Abstract:Simultaneous Localization and Mapping (SLAM) has found an increasing utilization lately, such as self-driving cars, robot navigation, 3D mapping, virtual reality (VR) and augmented reality (AR), etc., empowering both industry and daily life. Although the state-of-the-art algorithms where developers have spared no effort are source of intelligence, it is the datasets that dedicate behind and raise us higher. The employment of datasets is essentially a kind of simulation but profits many aspects - capacity of drilling algorithm hourly, exemption of costly hardware and ground truth system, and equitable benchmark for evaluation. However, as a branch of great significance, still the datasets have not drawn wide attention nor been reviewed thoroughly. Hence in this article, we strive to give a comprehensive and open access review of SLAM related datasets and evaluation, which are scarcely surveyed while highly demanded by researchers and engineers, looking forward to serving as not only a dictionary but also a development proposal.
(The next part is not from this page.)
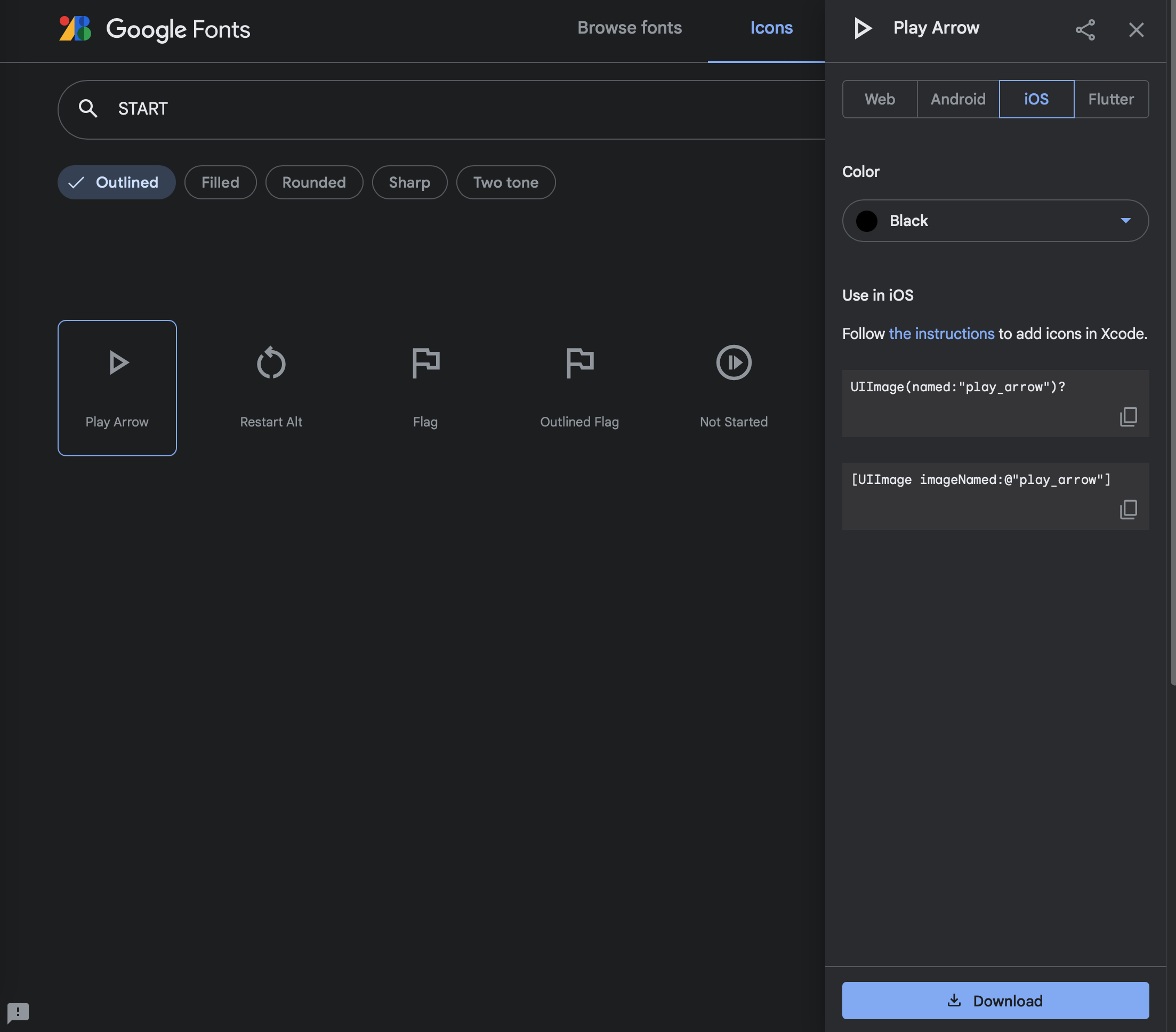Screen dimensions: 1176x1032
Task: Click the share icon in Play Arrow panel
Action: 1085,30
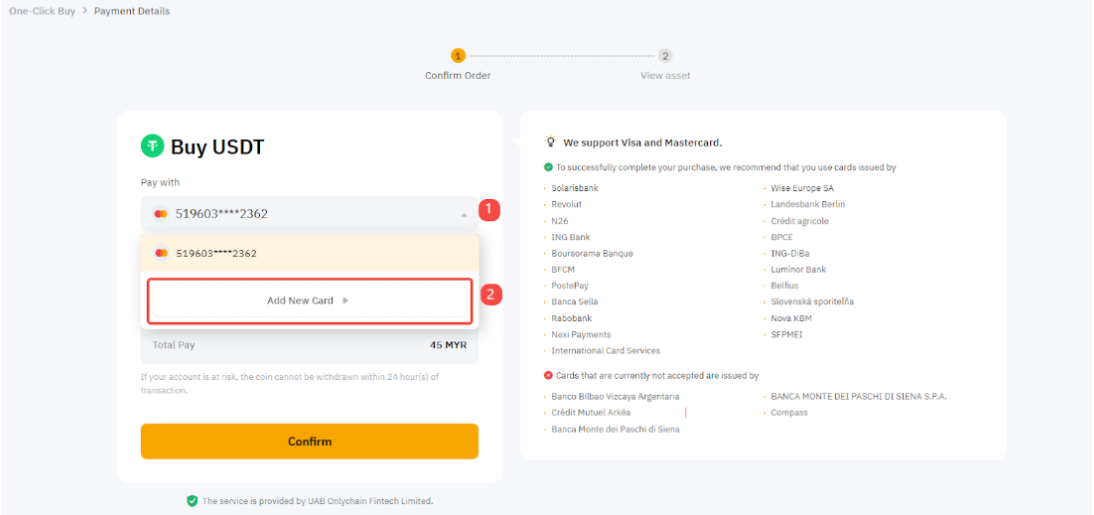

The paper starts with the methodology of dataset collection, and a taxonomy of SLAM related tasks. Then followed with the main portion - comprehensively survey the existing SLAM related datasets by category with our considerate introductions and insights. Furthermore, we talk about the evaluation criteria, which are necessary to quantify the algorithm performance on the dataset and inspect the defects. At the end, we summarize the weakness of datasets and evaluation - which could well result in the weakness of topical algorithms - to promote bridging the gap fundamentally.